We followed the methods of our previous report [13]. Assay numbers for the endogenous control (18S ribosomal RNA [rRNA]) and target genes were as follows: Hs00167206 m1 (DMT1) and Hs00205888 m1 (FPN). Total RNAs were extracted from cultured cells using RNeasy Mini Kits (QIAGEN, Valecia, CA, USA) according to the manufacturer’s protocol. cDNA was prepared using the Super Script VILO kit (Invitrogen, Carlsbad, CA, USA). The cDNA was added to the TaqMan Universal PCR Master Mix (Applied Biosystems, Tokyo, Japan). Each mixture was transferred to a 96-well optical tray. Target mRNAs were reverse transcribed at 60°C for 30 min, followed by a PCR cycle with a melting step for 20 s at 94°C and annealing for 1 min at 60°C for a total of 40 cycles using the ABI PRISM 7300 Sequence Detection System (Applied Biosystems). The parameter Ct was defined as the fractional cycle number at which the fluorescence generated by cleavage of the probe passes a fixed threshold above baseline. The standard curve was constructed with 10-fold serial dilutions of total RNA from Caco-2/TC7 cell monolayers (calibrator) and composed of 4 points (200, 20, 2, and 0.2 ng of total RNA). The target RNA and relative messages to the calibrator, termed [Target]c and [18S rRNA] c, respectively, in unknown samples were quantified by measuring Ct and using a standard curve to determine the starting target message quantity. The final relative mRNA expression level was expressed as follows: relative target mRNA level = [Target] c/[18S rRNA] c. We performed duplicate measurements for each data point. Each RT-PCR run included 5 points on the standard curve, a no-template control, the calibrator total RNA, and 36 unknown total RNAs. All of the samples with a coefficient of variation for relative messages to the calibrator data >10% were retested as previously reported [13, 15].
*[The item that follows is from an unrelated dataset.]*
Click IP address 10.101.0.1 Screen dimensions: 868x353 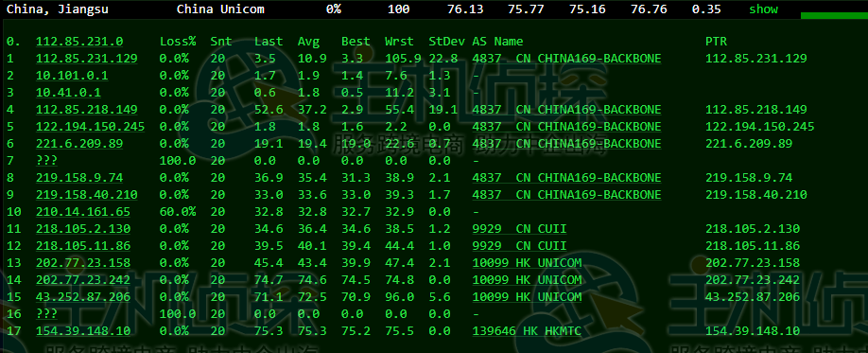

2.7. Western Blot Experiments

Proteins were extracted from cultured Caco-2/TC7 cell monolayers using RIPA buffer (150 mmol/L NaCl, 1% Nonidet P-40, 0.5% deoxycholate, 0.1% sodium dodecyl sulfate, 50 mmol/L Tris HCl pH 8.0, 0.2 mmol/L phenylmethylsulfonyl fluoride, 1 µg/mL pepstatin, 0.5 μg/mL leupeptin), and 50 μg of total protein was used for immunoblotting. Blots were incubated with 1 μg/mL anti-DMT1 antibody or FPN antibody for 24 h at 4°C. For western blots, the specific antibodies used were: DMT1 catalog #ab55735 from abcam Cambridge, MA; and FPN #LS-B1836 from Lifespan Bioscience, Seattle, WA.

2.8. Cell Cultures

Caco-2/TC7 cells were obtained from American Type Culture Collection (ATCC; Manassas, VA, USA). To achieve a fully differentiated monolayer, cells were grown in Dulbecco’s modified Eagle’s medium (DMEM) containing 10% fetal bovine serum (FBS) on Costar transwell membrane inserts with 0.4 μm pores (Corning, St. Louis, MO, USA) for 21 days. At the 22nd day of culture, serum-free DMEM was added to the upper well and DMEM containing 2% FBS was added to the lower well after which the cells were cultured for 48 h. At the 24th day of culture, DMEM containing 2% FBS was added to the upper well and the cells were treated with DMEM containing 10% FBS either with or without human 25-amino acid synthetic hepcidin for 48 h. We followed the methods of our previous report [13].

2.9. Immunohistochemistry

Biopsy tissues were fixed in 10% buffered formaldehyde. After overnight fixation, they were embedded in paraffin wax and 4-mm thick sections were cut. All immunohistochemical staining was carried out on a Leica Bond-Max autostainer (Leica Biosystems, Nussloch, Gmbh, Germany) according to the manufacturer’s protocol, with appropriate positive and negative controls. Sections were baked at 60°C for 60 min in a dehydration oven, then dewaxed in Bond Dewax solution, and rehydrated in Bond Wash solution (Leica Microsystems). Antigen retrieval was carried out at pH 6 with Novocastra Epitope Retrieval solution (Leica Bioosystems) for 20 min at 100°C. Slides were then incubated for 15 min at room temperature with ferroportin antibody (HPA065634 dilution 1 : 150; Atlas Antibodies Stockholm, Sweden).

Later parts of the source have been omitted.